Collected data
--- START ---
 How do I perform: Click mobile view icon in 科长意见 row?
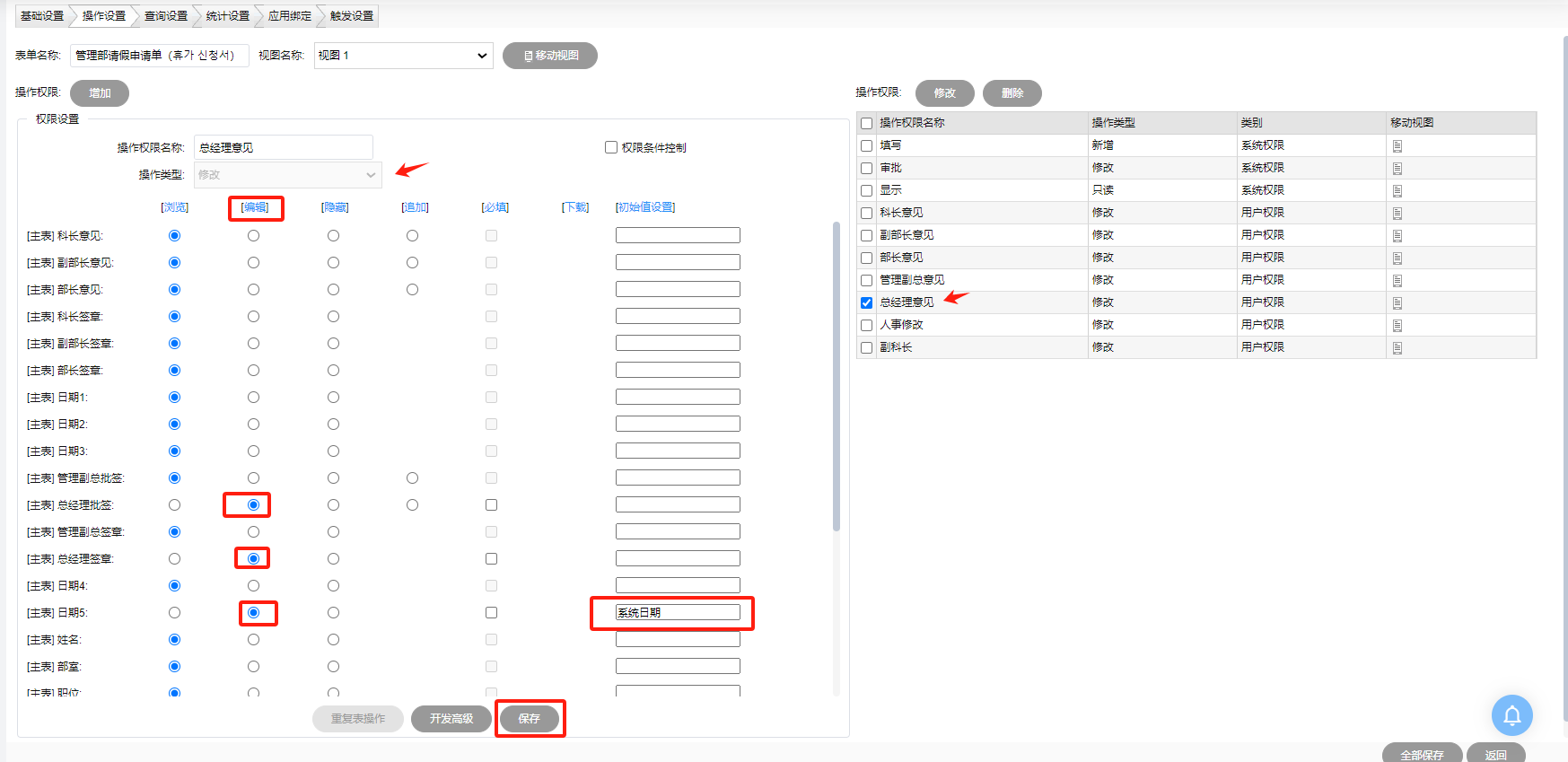pyautogui.click(x=1397, y=213)
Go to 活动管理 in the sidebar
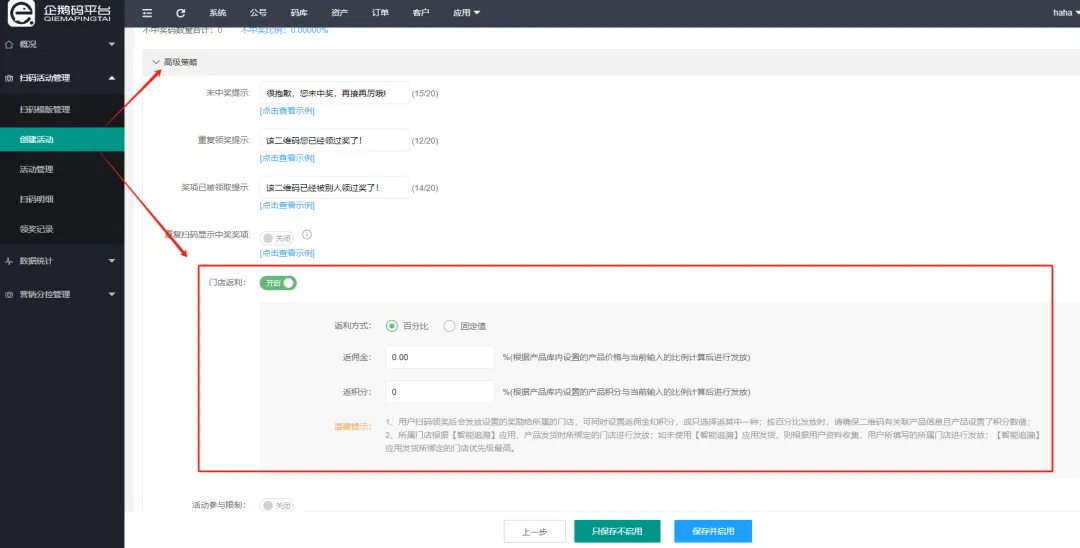The width and height of the screenshot is (1080, 548). point(37,169)
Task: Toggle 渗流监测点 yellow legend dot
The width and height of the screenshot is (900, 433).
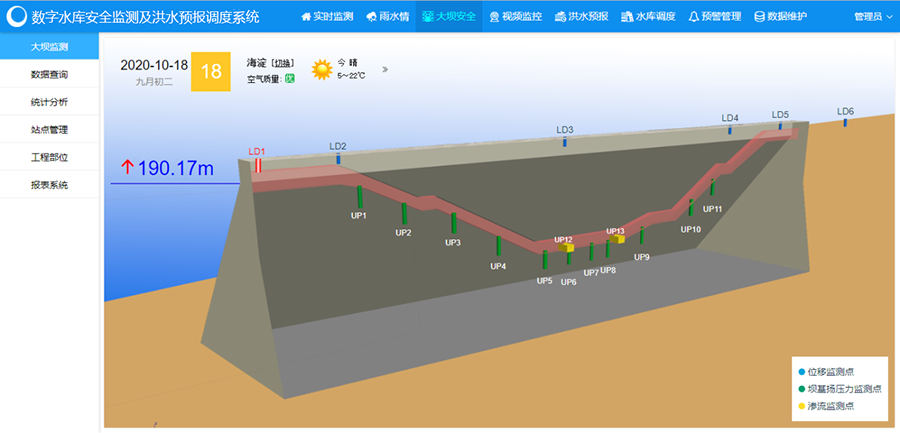Action: [x=802, y=406]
--- END ---
TASK GOAL
A faithful, word-for-word copy of the data is needed; the pictures should not appear in it.

FINISHED TASK
 How do I perform: Click mobile view icon in 科长意见 row?
pyautogui.click(x=1397, y=213)
Go to 活动管理 in the sidebar
The width and height of the screenshot is (1080, 548). point(37,169)
Task: Toggle 渗流监测点 yellow legend dot
The width and height of the screenshot is (900, 433).
Action: [x=802, y=406]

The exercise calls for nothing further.